*Task description*.
After locating the line containing "Given: Select the" in the entries below, please write out that line and the rest through the end exactly. Omit pictures.

*Dataset entries*.
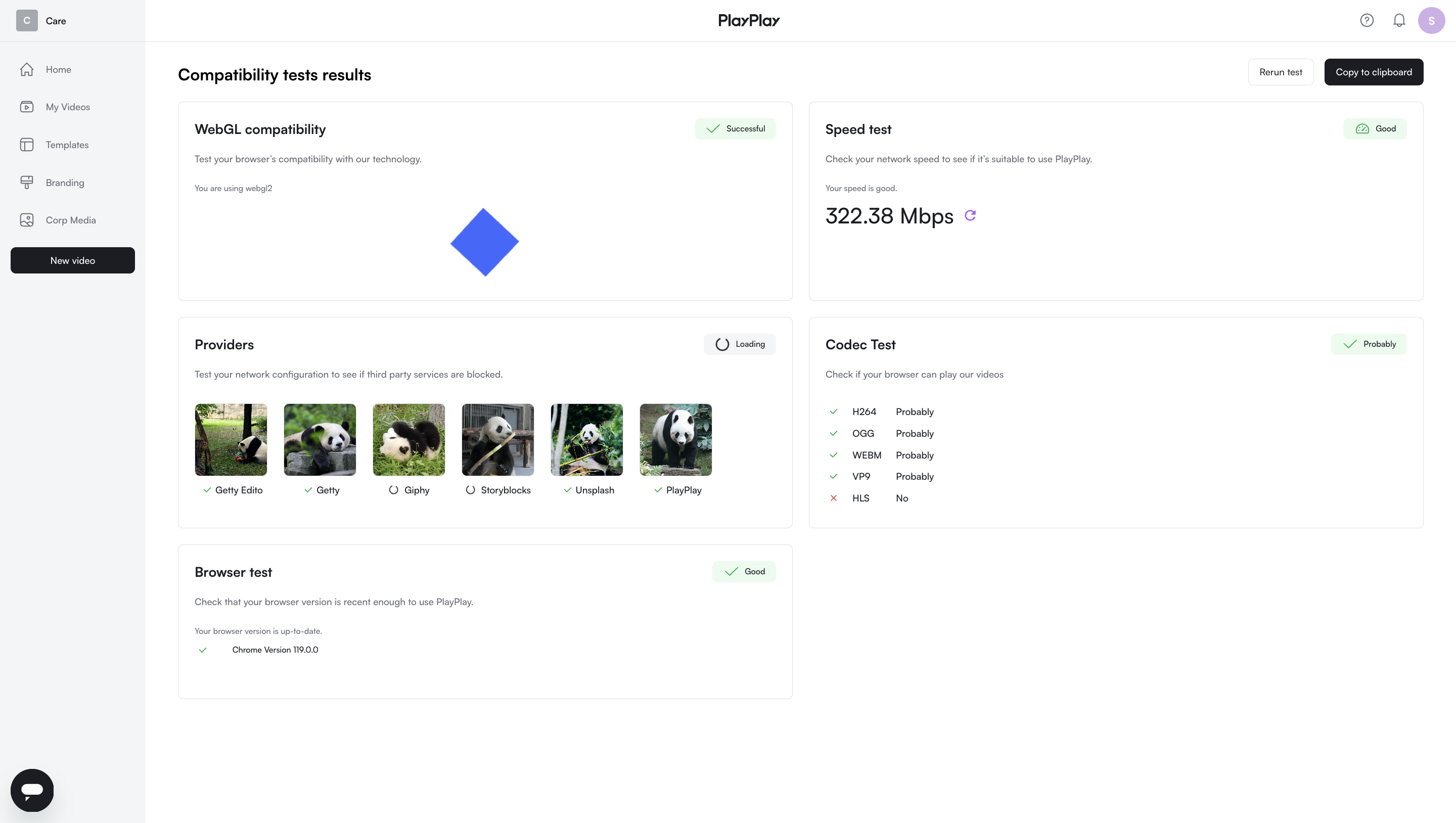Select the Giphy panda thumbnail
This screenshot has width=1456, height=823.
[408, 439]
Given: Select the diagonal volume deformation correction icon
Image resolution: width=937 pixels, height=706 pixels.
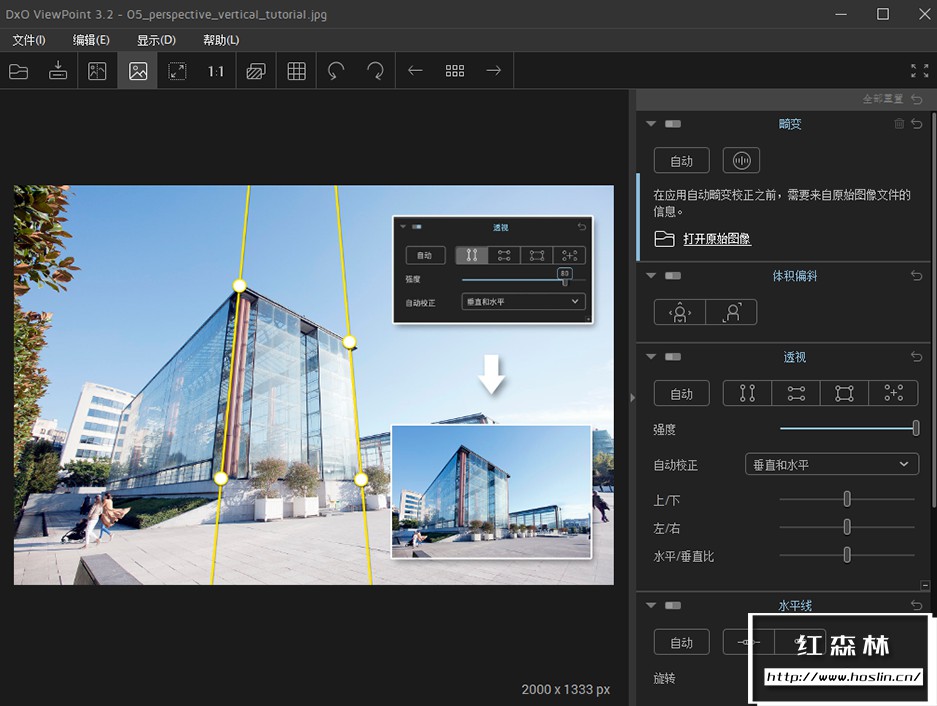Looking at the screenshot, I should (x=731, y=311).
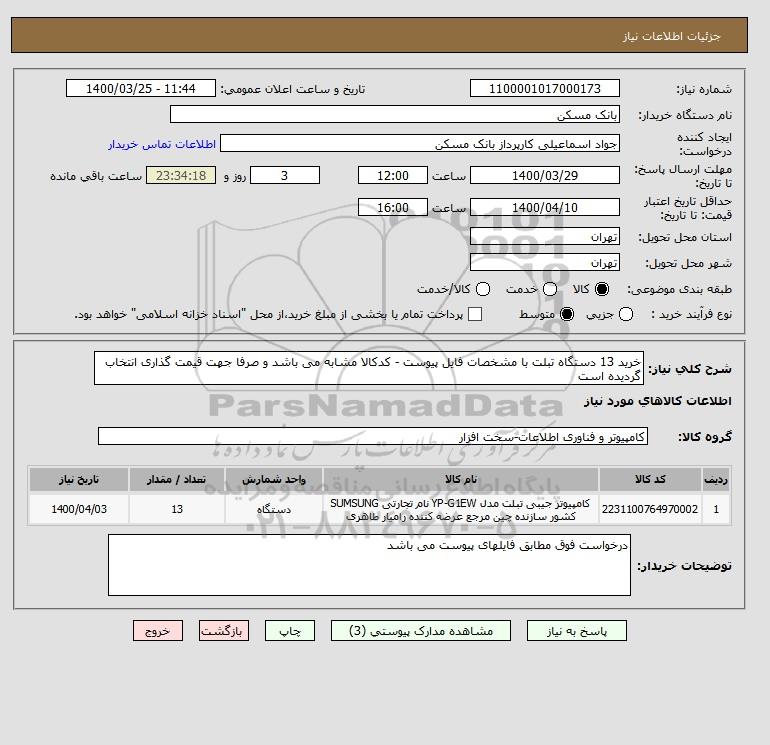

*Expected output*.
Given: Select the diagonal volume deformation correction icon
Image resolution: width=937 pixels, height=706 pixels.
Looking at the screenshot, I should (x=731, y=311).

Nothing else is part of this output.